9. PAIEMENT DES PRODUITS DU PRÉLÈVEMENT COMMUNAUTAIRES


La situation des prélèvements communautaires préoccupent la délégation des parlementaires qui
s’emploiera à mener le travail nécessaire auprès des autorités compétentes pour résorber le gap.
10. ACTIVITÉS DE SENSIBILISATION MENÉS PAR LES DÉPUTÉS
Le président du Parlement de la CEDEAO et ses collègues ont participé à l'ouverture de la
cérémonie de lancement de la Semaine nationale de la CEDEAO qui a eu lieu le 4 Mai 2017 au
Centre culturel Blaise Senghor, à Dakar, en présence du ministre de l’Intégration africaine, du
NEPAD et de la Promotion de la bonne gouvernance, S.E Khadim DIOP.

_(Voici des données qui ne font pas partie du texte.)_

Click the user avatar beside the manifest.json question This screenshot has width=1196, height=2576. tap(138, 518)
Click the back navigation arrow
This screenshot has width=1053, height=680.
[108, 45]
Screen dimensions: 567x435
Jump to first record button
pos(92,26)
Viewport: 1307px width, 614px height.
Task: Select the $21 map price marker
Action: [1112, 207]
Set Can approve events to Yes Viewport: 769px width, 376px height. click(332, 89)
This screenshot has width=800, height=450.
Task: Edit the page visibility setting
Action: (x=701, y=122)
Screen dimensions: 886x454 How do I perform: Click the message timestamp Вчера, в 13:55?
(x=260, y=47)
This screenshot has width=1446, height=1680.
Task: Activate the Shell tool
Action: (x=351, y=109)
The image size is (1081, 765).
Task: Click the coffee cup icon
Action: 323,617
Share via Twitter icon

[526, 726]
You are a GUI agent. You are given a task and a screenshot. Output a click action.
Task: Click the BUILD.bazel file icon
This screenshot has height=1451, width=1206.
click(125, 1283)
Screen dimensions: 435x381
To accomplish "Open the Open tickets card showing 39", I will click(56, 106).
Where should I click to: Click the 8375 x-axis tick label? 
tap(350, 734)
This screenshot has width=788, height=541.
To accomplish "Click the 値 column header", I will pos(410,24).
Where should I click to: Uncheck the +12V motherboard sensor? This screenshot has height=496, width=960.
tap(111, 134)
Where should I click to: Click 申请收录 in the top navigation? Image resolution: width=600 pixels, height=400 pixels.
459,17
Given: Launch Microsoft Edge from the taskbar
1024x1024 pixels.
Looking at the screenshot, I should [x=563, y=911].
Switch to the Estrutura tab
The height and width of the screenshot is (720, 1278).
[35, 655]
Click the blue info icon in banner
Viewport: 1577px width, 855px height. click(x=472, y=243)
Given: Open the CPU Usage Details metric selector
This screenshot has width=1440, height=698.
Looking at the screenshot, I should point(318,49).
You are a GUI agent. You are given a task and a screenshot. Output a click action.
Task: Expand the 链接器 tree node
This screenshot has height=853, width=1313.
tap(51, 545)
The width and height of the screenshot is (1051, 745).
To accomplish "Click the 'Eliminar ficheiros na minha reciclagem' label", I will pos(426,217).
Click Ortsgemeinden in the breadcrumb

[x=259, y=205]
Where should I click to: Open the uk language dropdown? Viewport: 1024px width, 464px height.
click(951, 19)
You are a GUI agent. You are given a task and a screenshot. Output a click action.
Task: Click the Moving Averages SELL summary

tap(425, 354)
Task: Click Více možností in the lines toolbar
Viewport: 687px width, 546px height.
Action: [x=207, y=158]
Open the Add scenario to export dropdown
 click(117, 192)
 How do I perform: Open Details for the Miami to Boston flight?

A cette occasion, le président à réaffirmer sa volonté de travailler sans relâche à l'effectivité de
la libre circulation des personnes et des biens dans notre espace communautaire. Durant la
cérémonie, certains acteurs du processus d'intégration ont reçu des prix pour leur engagement et
leur contribution à la cause commune.
L'organisation de la Semaine nationale de la CEDEAO procède d’une volonté de vulgariser les
politiques et programmes d’intégration régionale, en particulier la libre circulation des personnes.
Cette activité s’inscrit dans le cadre de la Décision A/DEC.10/5/82 relative à l’Objectif de
l’application du Protocole sur la libre circulation et au programme d’information du public.
L’idée est de rapprocher l’organisation communautaire des populations afin que celles-ci puissent
s’approprier les politiques et programmes communautaires.
La Semaine nationale de la CEDEAO se veut aussi un cadre de réflexion sur les grands enjeux du
processus d’intégration régionale ainsi qu’un espace d’échanges culturels et sportifs entre citoyens
de la Communauté établis au Sénégal. L’édition 2017 est placée sous le thème « Libre circulation
des personnes dans l’espace CEDEAO : le temps de l’action ».